Today’s discussions form part of broader regional consultations and are focused on the Caribbean’s specific needs and priorities for the coming years. The outcome will guide the negotiators’ work in creating a tailor-made EU-Caribbean partnership within the future ACP-EU agreement.

Commissioner for International Cooperation and Development Neven Mimica, who is the EU’s chief negotiator said: “Today’s discussions confirmed a shared vision for the future and a good understanding of the pressing challenges we need to tackle together. In this spirit, the EU’s relationship with the Caribbean will deepen under our future ACP-EU agreement and open up fresh opportunities”.

Professor Robert Dussey, the ACP’s chief negotiator, Chair of the Ministerial Central Negotiating Group, and Minister for Foreign Affairs, Cooperation and Africa integration of Togo, said: “These regional consultations proved to bring valuable perspectives on this region’s priorities to our talks. Productive exchanges between the two parties will contribute enormously to the current negotiations for the new post-Cotonou Agreement, and especially to those which will begin on the Caribbean Regional Protocol. Today’s meeting follows the consultation held in Samoa with our ACP Pacific partners in February. The Africa consultation is due to take place soon in Eswatini.”

The Minister of Foreign Affairs and Foreign Trade of Jamaica, Kamina Johnson-Smith, added: “Within the framework of the ongoing ACP-EU post-Cotonou negotiations, the Government of Jamaica is pleased to host the regional consultations for the Caribbean and to have the opportunity to jointly explore with our EU partners some of the urgent issues related to our developmental aspirations.”

Background 

The Cotonou Agreement currently governing ACP-EU relations is due to expire in 2020. Negotiations on a new ACP-EU partnership were launched in New York on 28 September 2018 in the margins of the United Nations General Assembly.

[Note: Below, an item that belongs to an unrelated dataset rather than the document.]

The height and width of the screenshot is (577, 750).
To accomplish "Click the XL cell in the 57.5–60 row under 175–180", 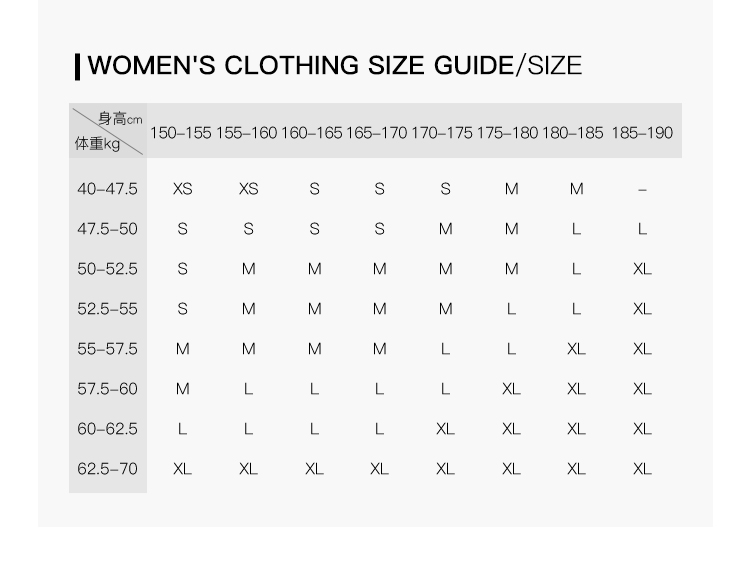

The two first series of talks mainly focused on the common foundation at ACP-EU level. This contains the values and principles that bring the EU and ACP countries together. It also indicates the strategic priority areas that the two sides intend to prospectively work on together. In the future agreement, on top of the foundation there will be three action-oriented regional pillars to focus on each region’s specific needs. Through the future partnership, EU and ACP countries will seek closer political cooperation on the world stage. Together, they represent more than half of all UN member countries and unite over 1.5 billion people.